▸ **GOAL**
Copy the entries verbatim, from the first line through the line containing "Action: (1204, 196)", including that line.

▸ **RECORD LIST**

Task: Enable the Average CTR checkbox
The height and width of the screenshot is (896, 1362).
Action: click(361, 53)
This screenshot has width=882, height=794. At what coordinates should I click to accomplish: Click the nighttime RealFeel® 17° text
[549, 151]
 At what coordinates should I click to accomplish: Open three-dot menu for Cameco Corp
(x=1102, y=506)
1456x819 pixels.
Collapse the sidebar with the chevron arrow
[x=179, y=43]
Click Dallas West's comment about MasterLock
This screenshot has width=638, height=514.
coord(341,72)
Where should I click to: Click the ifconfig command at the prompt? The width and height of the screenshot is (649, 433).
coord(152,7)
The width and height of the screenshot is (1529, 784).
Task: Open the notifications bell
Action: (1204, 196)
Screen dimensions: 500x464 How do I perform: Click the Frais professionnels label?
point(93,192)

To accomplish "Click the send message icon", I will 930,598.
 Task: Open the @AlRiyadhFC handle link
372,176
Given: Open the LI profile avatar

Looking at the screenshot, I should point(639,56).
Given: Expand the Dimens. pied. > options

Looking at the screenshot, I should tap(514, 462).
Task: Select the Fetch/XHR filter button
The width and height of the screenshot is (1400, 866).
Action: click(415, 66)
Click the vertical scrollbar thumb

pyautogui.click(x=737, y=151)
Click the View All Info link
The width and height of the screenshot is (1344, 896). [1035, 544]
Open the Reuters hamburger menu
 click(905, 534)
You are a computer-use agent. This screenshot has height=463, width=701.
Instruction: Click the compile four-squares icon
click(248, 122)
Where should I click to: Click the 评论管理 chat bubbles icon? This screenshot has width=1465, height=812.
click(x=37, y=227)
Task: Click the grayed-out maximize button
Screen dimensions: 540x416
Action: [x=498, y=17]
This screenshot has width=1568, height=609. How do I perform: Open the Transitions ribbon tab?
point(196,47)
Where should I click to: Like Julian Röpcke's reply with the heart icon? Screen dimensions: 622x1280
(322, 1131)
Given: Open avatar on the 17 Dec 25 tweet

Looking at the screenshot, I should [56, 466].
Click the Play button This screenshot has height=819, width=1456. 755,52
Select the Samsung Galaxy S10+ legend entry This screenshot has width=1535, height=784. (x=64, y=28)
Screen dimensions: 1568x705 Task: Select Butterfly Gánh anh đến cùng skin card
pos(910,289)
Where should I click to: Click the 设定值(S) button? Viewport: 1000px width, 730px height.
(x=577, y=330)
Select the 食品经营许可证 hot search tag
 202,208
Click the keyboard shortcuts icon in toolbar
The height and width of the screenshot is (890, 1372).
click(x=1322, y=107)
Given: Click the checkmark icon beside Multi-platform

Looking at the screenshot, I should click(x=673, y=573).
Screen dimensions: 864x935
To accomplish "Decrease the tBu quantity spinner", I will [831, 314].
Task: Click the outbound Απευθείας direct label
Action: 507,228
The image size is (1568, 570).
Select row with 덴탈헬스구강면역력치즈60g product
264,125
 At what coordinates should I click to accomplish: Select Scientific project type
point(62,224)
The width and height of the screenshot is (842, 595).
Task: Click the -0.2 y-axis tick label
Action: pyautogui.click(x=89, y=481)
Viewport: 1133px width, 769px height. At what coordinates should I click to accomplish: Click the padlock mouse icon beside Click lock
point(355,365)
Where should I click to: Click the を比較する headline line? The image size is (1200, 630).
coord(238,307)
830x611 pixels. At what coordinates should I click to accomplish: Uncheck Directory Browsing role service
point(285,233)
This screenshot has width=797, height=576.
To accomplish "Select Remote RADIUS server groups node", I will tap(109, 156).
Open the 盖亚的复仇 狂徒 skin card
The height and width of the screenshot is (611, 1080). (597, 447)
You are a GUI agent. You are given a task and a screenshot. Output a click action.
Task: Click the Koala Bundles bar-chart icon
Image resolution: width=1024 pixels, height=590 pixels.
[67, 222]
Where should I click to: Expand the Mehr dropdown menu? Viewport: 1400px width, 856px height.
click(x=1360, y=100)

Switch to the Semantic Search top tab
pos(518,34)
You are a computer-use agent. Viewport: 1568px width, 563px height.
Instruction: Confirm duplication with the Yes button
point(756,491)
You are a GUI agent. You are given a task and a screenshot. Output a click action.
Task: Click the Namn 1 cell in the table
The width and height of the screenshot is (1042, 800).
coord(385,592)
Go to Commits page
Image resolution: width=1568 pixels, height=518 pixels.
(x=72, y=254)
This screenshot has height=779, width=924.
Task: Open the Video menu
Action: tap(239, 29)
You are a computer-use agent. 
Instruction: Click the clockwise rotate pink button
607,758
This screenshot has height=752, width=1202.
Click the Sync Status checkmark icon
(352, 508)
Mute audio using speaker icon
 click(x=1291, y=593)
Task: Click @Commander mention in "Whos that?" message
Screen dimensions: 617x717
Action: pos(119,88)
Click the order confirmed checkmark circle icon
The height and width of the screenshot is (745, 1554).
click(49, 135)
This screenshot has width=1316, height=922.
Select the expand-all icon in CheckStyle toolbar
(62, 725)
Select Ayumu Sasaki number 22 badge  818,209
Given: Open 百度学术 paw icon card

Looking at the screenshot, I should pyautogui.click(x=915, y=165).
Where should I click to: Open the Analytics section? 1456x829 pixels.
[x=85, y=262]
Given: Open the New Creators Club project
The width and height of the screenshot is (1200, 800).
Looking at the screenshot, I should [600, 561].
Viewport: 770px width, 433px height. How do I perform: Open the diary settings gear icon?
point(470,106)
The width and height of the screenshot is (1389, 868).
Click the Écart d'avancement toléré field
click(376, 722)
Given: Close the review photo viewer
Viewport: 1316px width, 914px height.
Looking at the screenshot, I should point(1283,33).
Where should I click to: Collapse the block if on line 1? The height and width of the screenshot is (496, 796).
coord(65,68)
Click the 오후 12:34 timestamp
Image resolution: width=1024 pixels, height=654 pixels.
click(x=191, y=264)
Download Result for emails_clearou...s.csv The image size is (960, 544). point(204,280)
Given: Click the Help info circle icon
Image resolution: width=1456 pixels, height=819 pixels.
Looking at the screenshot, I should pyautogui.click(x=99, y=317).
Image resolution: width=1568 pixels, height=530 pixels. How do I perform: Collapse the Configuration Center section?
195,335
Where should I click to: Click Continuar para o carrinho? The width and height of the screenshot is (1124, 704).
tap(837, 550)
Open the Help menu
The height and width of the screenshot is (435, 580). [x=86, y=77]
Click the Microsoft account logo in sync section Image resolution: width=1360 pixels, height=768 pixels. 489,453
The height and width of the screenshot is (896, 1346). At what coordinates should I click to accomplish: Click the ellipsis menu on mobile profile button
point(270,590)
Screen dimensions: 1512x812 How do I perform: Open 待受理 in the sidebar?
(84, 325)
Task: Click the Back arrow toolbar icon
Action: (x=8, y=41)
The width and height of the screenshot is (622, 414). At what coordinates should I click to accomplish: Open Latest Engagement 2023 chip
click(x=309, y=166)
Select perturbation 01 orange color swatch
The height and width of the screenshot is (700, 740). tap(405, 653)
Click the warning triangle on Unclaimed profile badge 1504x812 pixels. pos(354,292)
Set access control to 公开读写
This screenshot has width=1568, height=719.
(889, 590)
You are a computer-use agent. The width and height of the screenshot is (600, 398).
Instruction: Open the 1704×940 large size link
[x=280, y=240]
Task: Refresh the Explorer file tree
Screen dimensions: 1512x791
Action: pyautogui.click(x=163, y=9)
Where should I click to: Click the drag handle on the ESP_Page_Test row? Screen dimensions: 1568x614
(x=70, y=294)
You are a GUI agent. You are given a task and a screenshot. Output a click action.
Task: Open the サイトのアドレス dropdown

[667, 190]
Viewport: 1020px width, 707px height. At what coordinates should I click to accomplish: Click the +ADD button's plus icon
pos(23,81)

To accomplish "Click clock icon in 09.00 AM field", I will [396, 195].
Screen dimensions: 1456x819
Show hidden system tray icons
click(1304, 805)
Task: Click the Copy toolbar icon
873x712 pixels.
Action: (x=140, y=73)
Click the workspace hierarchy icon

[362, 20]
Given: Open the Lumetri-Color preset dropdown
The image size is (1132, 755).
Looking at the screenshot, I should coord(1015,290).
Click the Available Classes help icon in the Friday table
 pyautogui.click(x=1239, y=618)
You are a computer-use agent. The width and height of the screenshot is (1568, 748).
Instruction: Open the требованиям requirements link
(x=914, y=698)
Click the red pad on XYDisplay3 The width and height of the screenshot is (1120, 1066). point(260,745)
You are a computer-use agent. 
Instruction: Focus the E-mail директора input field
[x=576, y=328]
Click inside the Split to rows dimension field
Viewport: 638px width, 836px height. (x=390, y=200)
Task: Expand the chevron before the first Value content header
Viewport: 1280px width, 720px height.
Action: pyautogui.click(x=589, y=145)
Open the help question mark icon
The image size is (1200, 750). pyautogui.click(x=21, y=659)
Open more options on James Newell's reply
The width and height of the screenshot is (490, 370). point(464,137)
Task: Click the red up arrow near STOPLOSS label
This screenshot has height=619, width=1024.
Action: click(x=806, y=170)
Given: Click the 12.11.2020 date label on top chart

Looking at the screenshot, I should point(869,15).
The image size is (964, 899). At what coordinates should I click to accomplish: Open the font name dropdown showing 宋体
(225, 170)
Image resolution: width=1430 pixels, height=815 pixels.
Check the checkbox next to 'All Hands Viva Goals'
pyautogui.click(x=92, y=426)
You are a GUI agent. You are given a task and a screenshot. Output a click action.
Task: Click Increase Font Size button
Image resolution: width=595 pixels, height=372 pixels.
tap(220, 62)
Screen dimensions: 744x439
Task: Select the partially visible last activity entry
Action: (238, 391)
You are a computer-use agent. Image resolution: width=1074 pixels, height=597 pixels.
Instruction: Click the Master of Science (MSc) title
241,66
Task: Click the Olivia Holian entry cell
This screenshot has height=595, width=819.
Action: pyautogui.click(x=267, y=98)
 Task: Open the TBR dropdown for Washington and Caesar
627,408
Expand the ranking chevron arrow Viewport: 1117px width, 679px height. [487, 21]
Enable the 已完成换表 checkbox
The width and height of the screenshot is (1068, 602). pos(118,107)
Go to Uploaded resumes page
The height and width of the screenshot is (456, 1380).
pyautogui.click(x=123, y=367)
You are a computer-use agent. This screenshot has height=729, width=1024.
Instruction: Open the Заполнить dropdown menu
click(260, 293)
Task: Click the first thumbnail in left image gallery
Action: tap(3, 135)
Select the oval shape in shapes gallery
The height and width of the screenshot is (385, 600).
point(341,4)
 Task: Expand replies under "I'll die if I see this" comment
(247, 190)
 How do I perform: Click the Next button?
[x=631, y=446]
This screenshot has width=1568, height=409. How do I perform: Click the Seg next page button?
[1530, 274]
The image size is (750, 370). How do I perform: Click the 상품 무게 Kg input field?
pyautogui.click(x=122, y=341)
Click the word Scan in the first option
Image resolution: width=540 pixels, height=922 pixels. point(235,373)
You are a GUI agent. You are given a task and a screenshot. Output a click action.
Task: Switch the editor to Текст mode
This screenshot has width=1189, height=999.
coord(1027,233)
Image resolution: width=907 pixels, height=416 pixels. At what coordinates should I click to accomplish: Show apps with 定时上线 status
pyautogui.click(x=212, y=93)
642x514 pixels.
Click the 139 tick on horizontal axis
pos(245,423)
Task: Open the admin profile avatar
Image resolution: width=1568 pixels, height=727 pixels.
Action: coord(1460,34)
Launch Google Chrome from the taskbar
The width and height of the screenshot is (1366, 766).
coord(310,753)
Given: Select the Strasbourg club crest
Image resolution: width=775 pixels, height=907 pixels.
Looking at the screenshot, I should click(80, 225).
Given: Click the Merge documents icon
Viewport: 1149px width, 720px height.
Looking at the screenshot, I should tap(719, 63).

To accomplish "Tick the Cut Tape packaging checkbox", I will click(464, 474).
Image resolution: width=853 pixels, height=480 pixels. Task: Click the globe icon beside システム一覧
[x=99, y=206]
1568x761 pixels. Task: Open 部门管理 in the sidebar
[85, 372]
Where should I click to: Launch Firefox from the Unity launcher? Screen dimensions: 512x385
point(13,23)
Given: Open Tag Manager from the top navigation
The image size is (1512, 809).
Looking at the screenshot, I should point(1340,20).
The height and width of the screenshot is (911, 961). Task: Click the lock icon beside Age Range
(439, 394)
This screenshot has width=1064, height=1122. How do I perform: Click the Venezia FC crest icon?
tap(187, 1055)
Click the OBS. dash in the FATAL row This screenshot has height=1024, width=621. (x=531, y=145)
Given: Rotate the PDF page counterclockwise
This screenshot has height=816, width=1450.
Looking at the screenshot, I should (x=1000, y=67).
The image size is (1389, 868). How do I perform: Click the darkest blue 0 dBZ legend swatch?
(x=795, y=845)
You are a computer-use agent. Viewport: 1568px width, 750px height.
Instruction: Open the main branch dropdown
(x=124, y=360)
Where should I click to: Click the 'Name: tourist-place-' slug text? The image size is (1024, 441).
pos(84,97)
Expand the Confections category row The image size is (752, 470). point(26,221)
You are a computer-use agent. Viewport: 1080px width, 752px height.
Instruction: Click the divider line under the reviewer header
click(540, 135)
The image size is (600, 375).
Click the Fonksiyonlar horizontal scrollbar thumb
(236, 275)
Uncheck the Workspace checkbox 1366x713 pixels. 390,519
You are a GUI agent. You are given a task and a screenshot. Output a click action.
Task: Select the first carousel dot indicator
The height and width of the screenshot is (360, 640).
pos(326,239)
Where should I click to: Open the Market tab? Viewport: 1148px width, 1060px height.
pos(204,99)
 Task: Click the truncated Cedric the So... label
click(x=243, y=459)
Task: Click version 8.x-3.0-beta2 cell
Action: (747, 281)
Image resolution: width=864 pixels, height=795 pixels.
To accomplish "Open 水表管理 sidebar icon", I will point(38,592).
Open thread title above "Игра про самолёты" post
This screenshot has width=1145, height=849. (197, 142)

▸ **OUTPUT BELOW**
Task: Enable the Average CTR checkbox
The height and width of the screenshot is (896, 1362).
Action: click(361, 53)
This screenshot has width=882, height=794. At what coordinates should I click to accomplish: Click the nighttime RealFeel® 17° text
[549, 151]
 At what coordinates should I click to accomplish: Open three-dot menu for Cameco Corp
(x=1102, y=506)
1456x819 pixels.
Collapse the sidebar with the chevron arrow
[x=179, y=43]
Click Dallas West's comment about MasterLock
This screenshot has width=638, height=514.
coord(341,72)
Where should I click to: Click the ifconfig command at the prompt? The width and height of the screenshot is (649, 433).
coord(152,7)
The width and height of the screenshot is (1529, 784).
Task: Open the notifications bell
Action: (1204, 196)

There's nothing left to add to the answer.